Regine Nahrwold am 18. September 2018
Konzert: Neue Chormusik in St. Aegidien
„Anschaulich, bildhaft, ja illustrativ sind die Orgelstücke von Olivier Messiaen. Außerdem war Messiaen Synästhet, der bei Klängen Farben gesehen und bei Farben Klänge gehört hat“, erläutert Kantor Bernhard Schneider zu Beginn des Konzerts am Samstag Abend im Chor von St. Aegidien. Es bildete den Auftakt zum Festival „Antiphonale – Neue Musik in der Kirche“, veranstaltet vom Verein „Freunde Neuer Musik Braunschweig“ unter der künstlerischen Leitung von Vlady Bystrov. Neben neuer Chormusik standen auch Orgelwerke des französischen Komponisten (1908-1972), der 1991 mit dem Louis Spohr-Preis der Stadt Braunschweig geehrt wurde, auf dem Programm, fein differenziert gespielt von Schneider selbst. Im atonalen Stück „Apparition de l’Eglise Éternelle“ (Erscheinung der ewigen Kirche) erklingen in den Höhen clusterartige Akkorde, während das Pedal in den Tiefen die wuchtigen Steinquader hörbar macht. „Le banquet céleste“ (Das himmlische Gastmahl) ist nichts anderes als die Wandlung von Brot und Wein in Leib und Blut Christi, eine Kette von vereinzelten Tönen im koloristischen Gesamtklang stellt hier die Blutstropfen dar. In „Le verbe“ (Das Wort) funkelt zu Anfang der Morgenstern, ehe das Wort Gottes sich herabsenkt, die Menschen zunächst in Verwirrung stürzt und sich dann in einer meditativ schwebenden Melodie ausbreitet. In „Les Anges“ schließlich lassen die Engel ihre Stimmen als munteres Vogelkonzert ertönen.

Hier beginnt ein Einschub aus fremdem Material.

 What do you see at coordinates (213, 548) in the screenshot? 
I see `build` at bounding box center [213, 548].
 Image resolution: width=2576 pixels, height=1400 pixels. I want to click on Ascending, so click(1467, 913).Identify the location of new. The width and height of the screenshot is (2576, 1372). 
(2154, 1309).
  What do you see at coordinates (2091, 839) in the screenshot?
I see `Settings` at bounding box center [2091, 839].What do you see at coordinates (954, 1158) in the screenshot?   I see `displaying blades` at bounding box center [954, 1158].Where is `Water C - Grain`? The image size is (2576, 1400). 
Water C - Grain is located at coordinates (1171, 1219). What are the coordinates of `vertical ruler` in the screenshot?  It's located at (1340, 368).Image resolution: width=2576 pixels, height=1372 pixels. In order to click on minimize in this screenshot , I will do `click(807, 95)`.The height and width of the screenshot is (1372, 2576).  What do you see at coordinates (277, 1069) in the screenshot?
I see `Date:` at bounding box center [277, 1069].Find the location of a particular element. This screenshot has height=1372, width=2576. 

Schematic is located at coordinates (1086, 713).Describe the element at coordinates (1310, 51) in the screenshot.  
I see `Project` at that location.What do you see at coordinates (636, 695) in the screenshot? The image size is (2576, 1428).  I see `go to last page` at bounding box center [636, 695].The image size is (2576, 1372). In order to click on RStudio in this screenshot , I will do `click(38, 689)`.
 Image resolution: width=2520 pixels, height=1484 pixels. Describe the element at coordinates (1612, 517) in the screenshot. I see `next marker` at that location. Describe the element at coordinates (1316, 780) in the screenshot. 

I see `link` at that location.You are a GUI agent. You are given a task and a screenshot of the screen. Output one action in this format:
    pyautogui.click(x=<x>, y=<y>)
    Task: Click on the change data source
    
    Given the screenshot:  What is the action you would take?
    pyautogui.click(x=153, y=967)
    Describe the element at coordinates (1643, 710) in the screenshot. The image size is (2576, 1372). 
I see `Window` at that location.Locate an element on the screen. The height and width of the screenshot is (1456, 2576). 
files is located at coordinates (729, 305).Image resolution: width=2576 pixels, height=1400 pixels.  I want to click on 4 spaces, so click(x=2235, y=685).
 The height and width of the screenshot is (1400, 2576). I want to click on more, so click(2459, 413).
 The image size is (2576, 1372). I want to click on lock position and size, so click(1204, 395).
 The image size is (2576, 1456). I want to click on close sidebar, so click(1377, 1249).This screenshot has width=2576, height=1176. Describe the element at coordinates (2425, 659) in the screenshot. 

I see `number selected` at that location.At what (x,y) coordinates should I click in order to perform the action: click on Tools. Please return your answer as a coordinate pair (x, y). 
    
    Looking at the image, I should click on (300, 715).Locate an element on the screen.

Mit „In Silence“ gelangte die erste von zwei Kompositionen der Estin Helena Tulve zur Aufführung, die auch anwesend war. (Als „Composer in Residence“ dieses Jahres widmete ihr das Festival ein Komponistinnenportrait.) Das Stück ist ein Dialog zwischen Männerstimmen und einer Improvisation für Saxophon (eigentlich Trompete), ausgeführt von Vlady Bystrov. Dessen souveränen, expressiven Spiel war der Chor mit seinem anspruchsvollen unisono-Part – mal chromatische Linien, mal große Sprünge – allerdings kein gleichwertiger Partner.
Der Münsterchor überzeugte mit „Cantate Domino“ des Litauers Vytautas Miškinis (geb. 1954), dessen vorwärts drängendes, frohes „Singet dem Herrn“ einen elegischen Mittelteil einrahmt. Die komplexe Harmonik von „O sacrum convivium“ (O heiliges Gastmahl) von Olivier Messiaen bewältigte er dagegen nicht durchweg sicher. Dazu dürfte auch die problematische Akustik des Kirchenraums mit starkem Nachhall ihren Teil beigetragen haben.
Den stärksten Auftritt hatte der Kinder- und Jugendchor „Pueri Cantores“ mit der schönen kanonartigen Chorimpro „Christ ist erstanden“ und „Ole tervitatud, Maarja“ (Gegrüßet seist Du, Maria) von Helena Tulve, einer Übertragung des gregorianischen Gesangs ins 21. Jahrhundert. „Invictus“ (Unbesiegt) des Amerikaners Joshua Rist (geb. 1988) – das einzige Werk mit Klavierbegleitung, alle anderen a capella gesungen – kam etwas populär-gefällig daher. Dafür erklang das rhythmische Stück „Daemon“ des ungarischen Komponisten György Orbán über die Versuchungen des Teufels in zügigem Tempo sehr dramatisch und packend. Ein hoch interessantes Konzert mit faszinierenden Kompositionen!